From the youngest age, I have thought that the world we live in betrays us; this thought still remains with me — Naruse
Naruse Mikio (20 August 1905 – 2 July 1969) is one of the least known of Japan’s early master directors, both in the West and in Japan, yet he created some of the most moving, darkly beautiful works in Japanese cinema. Like Mizoguchi Kenji, Naruse showed an uncanny understanding for the psychology of women. Like Ozu Yasujiro, he preferred subtle shifts of character over broad strokes of plot. Unlike either of these early greats, however, Naruse’s vision of humanity was much darker and more clinical.
Born in Tokyo, in 1905, Naruse was the youngest of three sons of a desperately poor embroiderer. Although he excelled in elementary school, his family could not afford to further his education. He was instead enrolled in a two-year technical school. There, he spent virtually all of his free time reading borrowed books from the library. Soon after he graduated in 1920, his father died. At age 15, Naruse had no choice but to work. He found employment at the newly founded Shochiku company as a prop man. During this same time, Mizoguchi and Ozu rose, within three years, from lowly apprentices to directors. Excessively modest and painfully shy, Naruse rose through the studio’s ranks more slowly. After eight years as an assistant director to Gosho Heinosuke and Ikeda Yoshinobu , he finally got the chance to direct. But soon thereafter, Naruse moved to P.C.L studio which later merged into Toho. (Note: Of Naruse’s 24 silent films, 19 have been lost, and of the 65 sound films, 2 have been lost, and one is available only in incomplete form.)

- PROBLEMS TO WORK ON
a) In the Naruse Mikio passage, list every person besides Naruse who is mentioned by name.
b) Carry on the Naruse Mikio passage, picking up right after its last sentence.

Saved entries
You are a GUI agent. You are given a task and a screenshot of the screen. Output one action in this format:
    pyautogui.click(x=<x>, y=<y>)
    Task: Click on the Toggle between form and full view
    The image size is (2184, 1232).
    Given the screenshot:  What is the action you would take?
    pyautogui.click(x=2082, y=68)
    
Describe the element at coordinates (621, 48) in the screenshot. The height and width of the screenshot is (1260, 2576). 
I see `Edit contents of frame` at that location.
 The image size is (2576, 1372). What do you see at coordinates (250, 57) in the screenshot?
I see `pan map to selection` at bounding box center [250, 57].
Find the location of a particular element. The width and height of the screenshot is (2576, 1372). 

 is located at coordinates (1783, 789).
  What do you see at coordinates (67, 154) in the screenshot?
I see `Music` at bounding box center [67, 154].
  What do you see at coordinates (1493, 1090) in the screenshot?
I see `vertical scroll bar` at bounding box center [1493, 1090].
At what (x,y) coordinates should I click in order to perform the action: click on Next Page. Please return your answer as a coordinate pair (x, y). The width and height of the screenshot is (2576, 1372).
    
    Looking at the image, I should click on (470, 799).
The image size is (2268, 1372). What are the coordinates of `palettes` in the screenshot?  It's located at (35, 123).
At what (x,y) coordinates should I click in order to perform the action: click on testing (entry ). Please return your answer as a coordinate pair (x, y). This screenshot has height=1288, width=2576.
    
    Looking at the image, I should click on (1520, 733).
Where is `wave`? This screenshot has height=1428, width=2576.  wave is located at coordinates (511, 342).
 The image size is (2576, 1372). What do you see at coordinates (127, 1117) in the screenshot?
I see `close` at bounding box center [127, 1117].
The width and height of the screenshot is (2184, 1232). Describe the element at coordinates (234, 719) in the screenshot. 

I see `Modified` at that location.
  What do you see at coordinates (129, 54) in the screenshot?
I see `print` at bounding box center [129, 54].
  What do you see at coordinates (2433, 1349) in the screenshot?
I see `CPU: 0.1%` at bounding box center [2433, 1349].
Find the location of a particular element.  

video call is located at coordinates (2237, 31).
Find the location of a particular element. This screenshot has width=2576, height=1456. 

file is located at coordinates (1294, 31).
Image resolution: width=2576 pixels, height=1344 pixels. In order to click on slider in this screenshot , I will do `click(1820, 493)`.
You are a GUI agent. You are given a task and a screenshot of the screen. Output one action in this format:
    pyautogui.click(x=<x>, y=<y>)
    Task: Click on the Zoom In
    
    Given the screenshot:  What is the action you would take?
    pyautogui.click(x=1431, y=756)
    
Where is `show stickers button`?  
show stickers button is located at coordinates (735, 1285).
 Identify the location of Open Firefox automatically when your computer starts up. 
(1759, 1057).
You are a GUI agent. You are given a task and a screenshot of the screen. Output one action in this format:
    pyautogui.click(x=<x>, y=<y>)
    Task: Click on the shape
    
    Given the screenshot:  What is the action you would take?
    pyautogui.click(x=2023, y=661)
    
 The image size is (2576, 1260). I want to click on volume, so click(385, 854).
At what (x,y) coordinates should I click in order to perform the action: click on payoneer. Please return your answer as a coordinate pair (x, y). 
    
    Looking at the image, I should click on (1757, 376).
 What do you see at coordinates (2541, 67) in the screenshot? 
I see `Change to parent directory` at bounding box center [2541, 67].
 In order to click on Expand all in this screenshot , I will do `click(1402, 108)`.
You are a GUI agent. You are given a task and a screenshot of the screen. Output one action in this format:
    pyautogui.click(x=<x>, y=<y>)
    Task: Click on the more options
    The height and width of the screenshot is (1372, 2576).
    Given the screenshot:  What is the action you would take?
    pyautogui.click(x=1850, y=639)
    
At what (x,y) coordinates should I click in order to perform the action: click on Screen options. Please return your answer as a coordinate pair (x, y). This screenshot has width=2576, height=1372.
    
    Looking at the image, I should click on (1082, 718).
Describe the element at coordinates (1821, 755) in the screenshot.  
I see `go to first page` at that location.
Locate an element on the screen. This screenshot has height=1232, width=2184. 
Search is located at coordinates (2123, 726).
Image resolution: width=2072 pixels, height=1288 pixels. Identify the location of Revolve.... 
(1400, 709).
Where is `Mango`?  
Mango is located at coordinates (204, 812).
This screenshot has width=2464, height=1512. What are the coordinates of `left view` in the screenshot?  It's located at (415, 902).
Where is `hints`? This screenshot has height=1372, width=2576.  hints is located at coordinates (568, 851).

- ANSWERS FOR THE EXERCISE
a) Mizoguchi Kenji, Ozu Yasujiro, Gosho Heinosuke, Ikeda Yoshinobu

b)
His films are populated with proud, willful women who find themselves searching for dignity in desperate circumstances, only to find false promises and continuing degradation. Naruse’s characters are stubborn, experienced, and self-aware. They are women who knowingly enter doomed relationships, as in Floating Clouds; barmaids who struggle to support their children, as in Ginza Cosmetics; or aged geishas who try to resist a decline into prostitution, as in Flowing. Yet they continue to struggle and endure in spite of their bleak prospects. Naruse shoots his actors close-up in confined spaces. His claustrophobic aesthetic seems to deny the possibility, not just of transcendence, but even of communication or happiness. Naruse films rely on subtle changes of expression to create brilliantly nuanced studies of these remarkable and desperate women.
Naruse, like other Japanese directors, worked with a consistent crew of scriptwriters, technicians, and actors, who may have evolved and changed over the decades, but who nevertheless helped to create a certain style associated with the director’s name. Among Naruse’s most important collaborators were two women screenwriters: Mizuki Yoko (who worked on 7 films from 1952 to 1957) and Tanaka Sumie (who worked on six films between 1951 and 1962). (Note: Naruse based 6 of his films on the works by the great Hayashi Fumiko: Repast, Lightning, Wife, Late Chrysanthemums, Floating Clouds, and A Wanderer’s Notebook.) The other notable screenwriter, Ide Toshiro, worked on 12 films, from 1951to 1966. As for cinematographers, Suzuki Hiroshi shot 13 films from 1935 to 1952, and Tamai Masao shot 16 films from 1949 to 1960. Composer Saito Ichiro worked on all the 1950s and early 1960s films. Art director Chuko Satoshi worked with Naruse on 25 films, from 1939 to 1967. As early as 1934, actresses felt privileged to work with him, and he continued to earn their respect until his very last film. Takamine Hideko did 17 films with Naruse. Hara Setsuko, Sugimura Haruko, Yamada Isuzu, Tanaka Kinuyo, Tsukasa Yoko, Sugi Yoko, Okada Mariko, Irie Takako, and Awashima Chikage were also frequently cast in his films.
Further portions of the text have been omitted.